▸ Challenge 1: Reproduce the lines of the records exactly, everything from the line containing "Task: Click the" down to the line containing "coord(1518,158)", both included. Leave the pictures out.

Hardcore Lamborghini Huracan STO is a road-legal track destroyer

Published: 18 November 2020 Updated: 22 April 2022

► The CAR lowdown on the Lambo Huracan
► Hardcore STO is homologated racer
► Plus details on Spyder and RWD versions

Lamborghini’s Huracan supercar has a new flagship: the Huracan STO. STO stands for Super Trofeo Omologata, meaning this Huracan is a road-homologated version of the brand’s Super Trofeo racing car.

It certainly looks the part. An all new body kit is applied here, with a front apron and bonnet arrangement inspired by the Sesto Elemento; a jutting front splitter and twin air ducts on the bonnet boost airflow to the central radiator. NACA ducts on the rear fenders increase downforce, too, and there’s a hexagonal roof scoop to help the engine breathe. But, if you want to talk downforce, the massive manually-adjustable rear wing and central shark fin take care of that.

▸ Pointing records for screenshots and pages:
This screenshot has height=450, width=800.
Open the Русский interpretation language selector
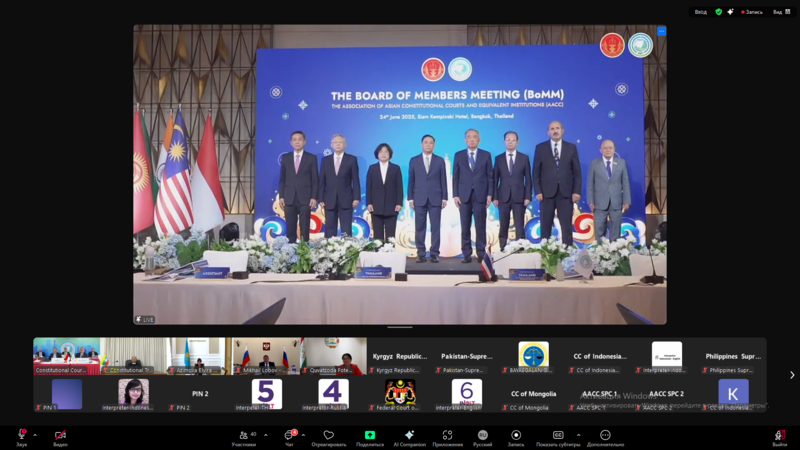pos(483,436)
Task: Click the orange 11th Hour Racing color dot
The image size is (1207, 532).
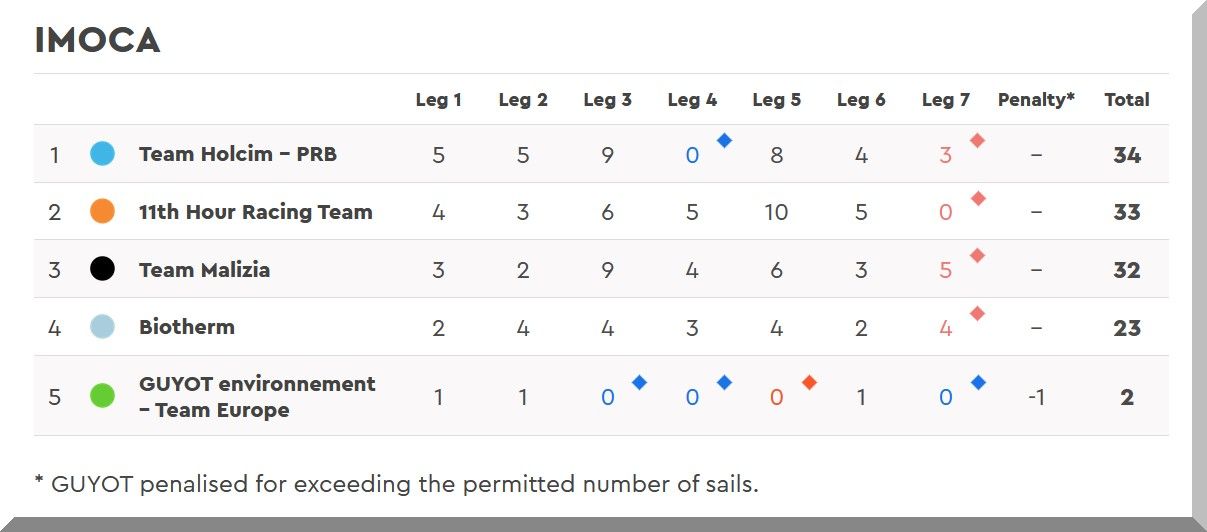Action: pos(102,212)
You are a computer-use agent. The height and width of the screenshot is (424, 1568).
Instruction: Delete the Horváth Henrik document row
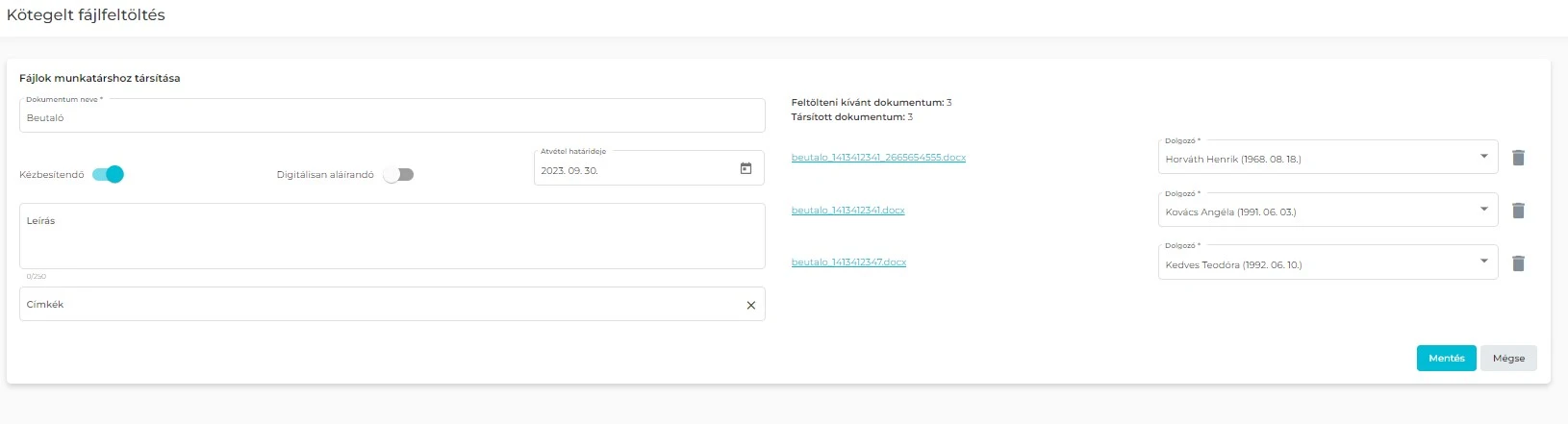coord(1518,158)
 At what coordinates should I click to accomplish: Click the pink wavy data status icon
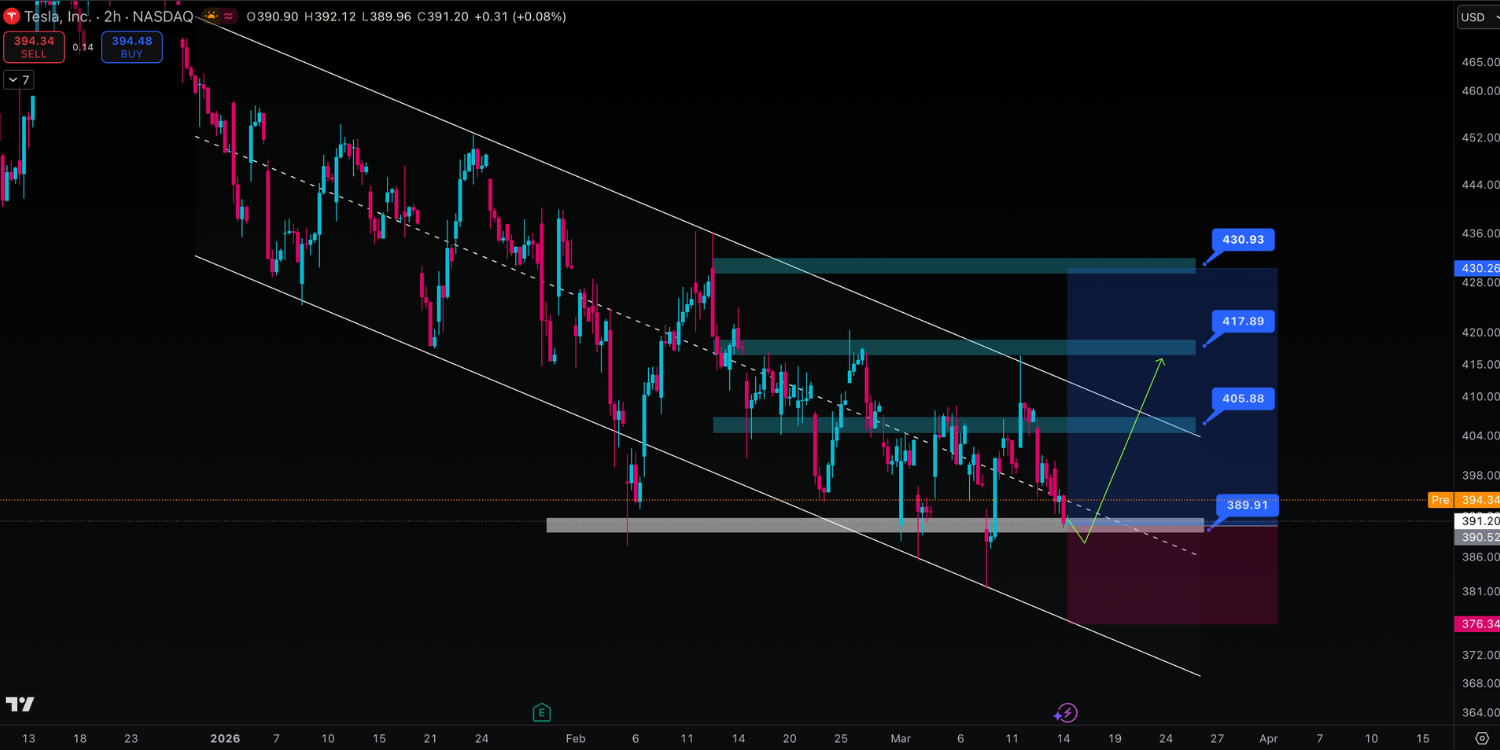[x=230, y=16]
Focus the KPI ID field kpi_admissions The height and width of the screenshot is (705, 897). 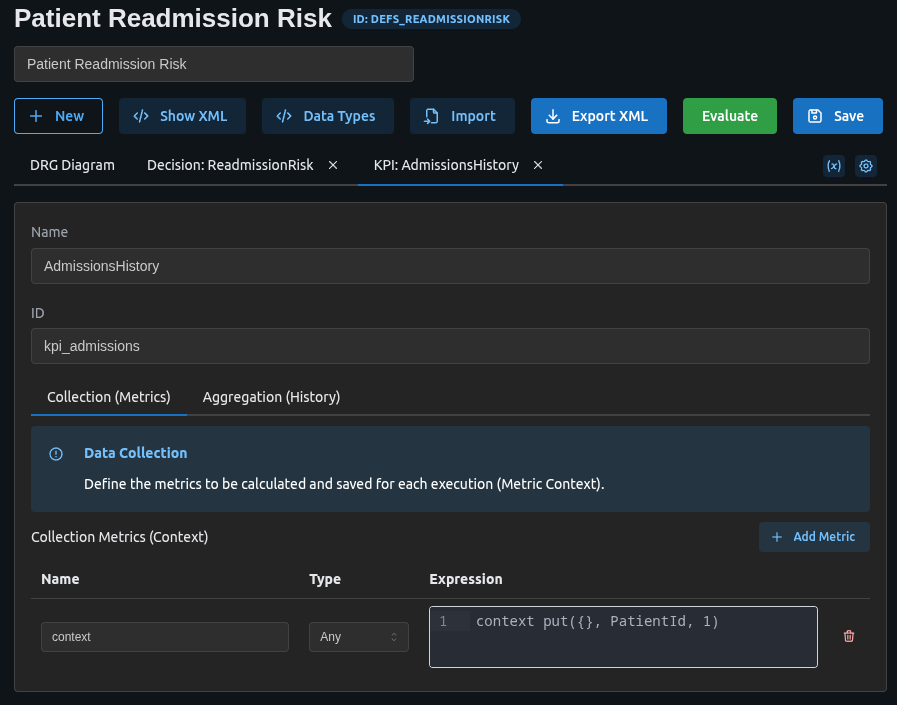[450, 346]
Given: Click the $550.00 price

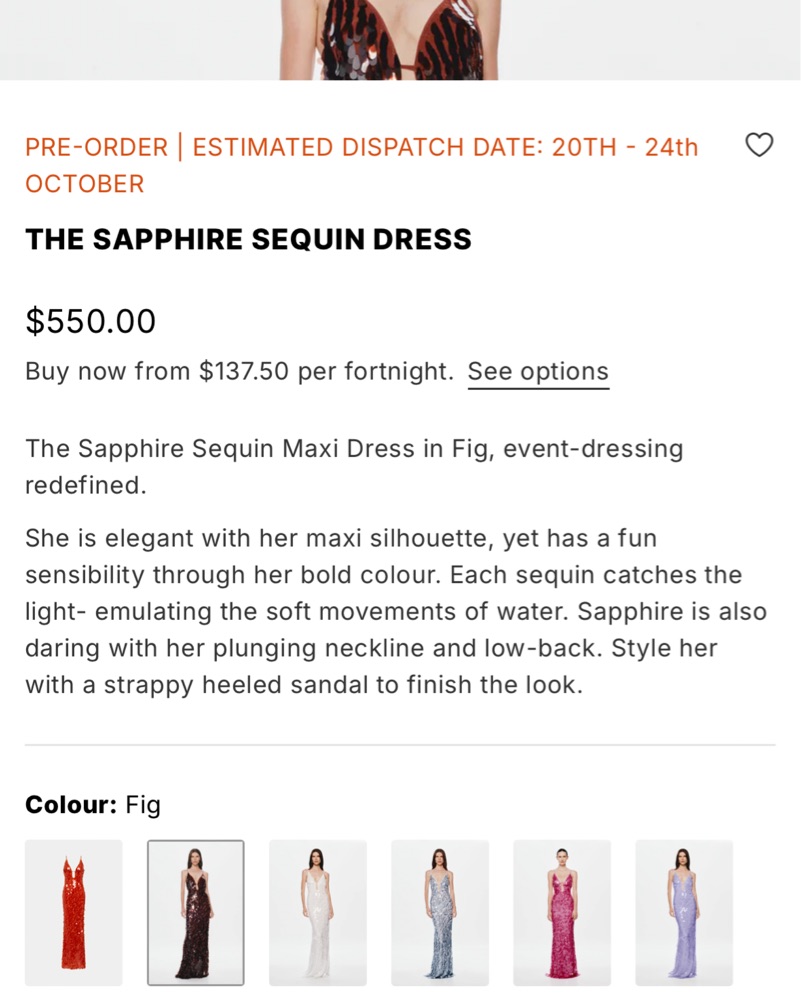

▸ Challenge 2: Write out the part of the Lamborghini Huracan STO text from "It certainly looks" down to "care of that." word for word.

▸ Final answer 1:
Task: Click the orange 11th Hour Racing color dot
The image size is (1207, 532).
Action: pos(102,212)
You are a computer-use agent. The height and width of the screenshot is (424, 1568).
Instruction: Delete the Horváth Henrik document row
coord(1518,158)

▸ Final answer 2:
It certainly looks the part. An all new body kit is applied here, with a front apron and bonnet arrangement inspired by the Sesto Elemento; a jutting front splitter and twin air ducts on the bonnet boost airflow to the central radiator. NACA ducts on the rear fenders increase downforce, too, and there’s a hexagonal roof scoop to help the engine breathe. But, if you want to talk downforce, the massive manually-adjustable rear wing and central shark fin take care of that.